Search code examples
c#https.net-coretcpclientsslstream

Content-Length can't be trusted when reading a response from SslStream?


Playing with TcpClient and NetworkStream on .NET Core 2.2.
Trying to get the content from https://www.google.com/

Before I continue, I'd like to make clear that I do NOT want to use WebClient, HttpWebRequest or HttpClient classes. There are a lot of questions where people had encountered some problems using TcpClient and where responders or commenters have suggested the use of something else for this task, so please don't.

Let's say we have an instance of SslStream obtained from TcpClient's NetworkStream and properly authenticated.
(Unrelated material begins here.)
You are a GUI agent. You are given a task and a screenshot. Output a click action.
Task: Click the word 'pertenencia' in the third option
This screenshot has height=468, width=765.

Let's say that also have one StreamWriter that we use to write HTTP messages to this stream and one StreamReader that we use to read HTTP message headers from the response:

var tcpClient = new TcpClient("google.com", 443);
var stream = tcpClient.GetStream();
var sslStream = new SslStream(stream, false);
sslStream.AuthenticateAsClient("google.com");
var streamWriter = new StreamWriter(sslStream);
var streamReader = new StreamReader(sslStream);

Say we send a request in the same way as a Firefox browser would have sent one:

GET / HTTP/1.1
Host: www.google.com
User-Agent: Mozilla/5.0 (Windows NT 10.0; Win64; x64; rv:66.0) Gecko/20100101 Firefox/66.0
Accept: text/html,application/xhtml+xml,application/xml;q=0.9,*/*;q=0.8
Accept-Language: sr,sr-RS;q=0.8,sr-CS;q=0.6,en-US;q=0.4,en;q=0.2
Accept-Encoding: gzip, deflate, br
Connection: keep-alive
Upgrade-Insecure-Requests: 1
Cache-Control: max-age=0

Which causes the following response to be sent:

HTTP/1.1 200 OK
Date: Sun, 28 Apr 2019 17:28:27 GMT
Expires: -1
Cache-Control: private, max-age=0
Content-Type: text/html; charset=UTF-8
Strict-Transport-Security: max-age=31536000
P3P: CP="This is not a P3P policy! See g.co/p3phelp for more info."
Content-Encoding: br
Server: gws
Content-Length: 55786
... etc

Now, after reading all response headers using streamReader.ReadLine() and parsing the content length found in the response header, let's read the response content into a buffer:

var totalBytesRead = 0;
int bytesRead;
var buffer = new byte[contentLength];
do
{
    bytesRead = sslStream.Read(buffer,
        totalBytesRead,
        contentLength - totalBytesRead);
    totalBytesRead += bytesRead;
} while (totalBytesRead < contentLength && bytesRead > 0);

However, this do..while loop will only exit after the connection has been closed by the remote server, which means the last call to Read will hang. Which means we've already read the entire response content, and the server is already listening for another HTTP message on this stream. Is the contentLength incorrect? Does the streamReader read too much when calling ReadLine and therefore does it mess up the SslStream position, which causes invalid data to be read?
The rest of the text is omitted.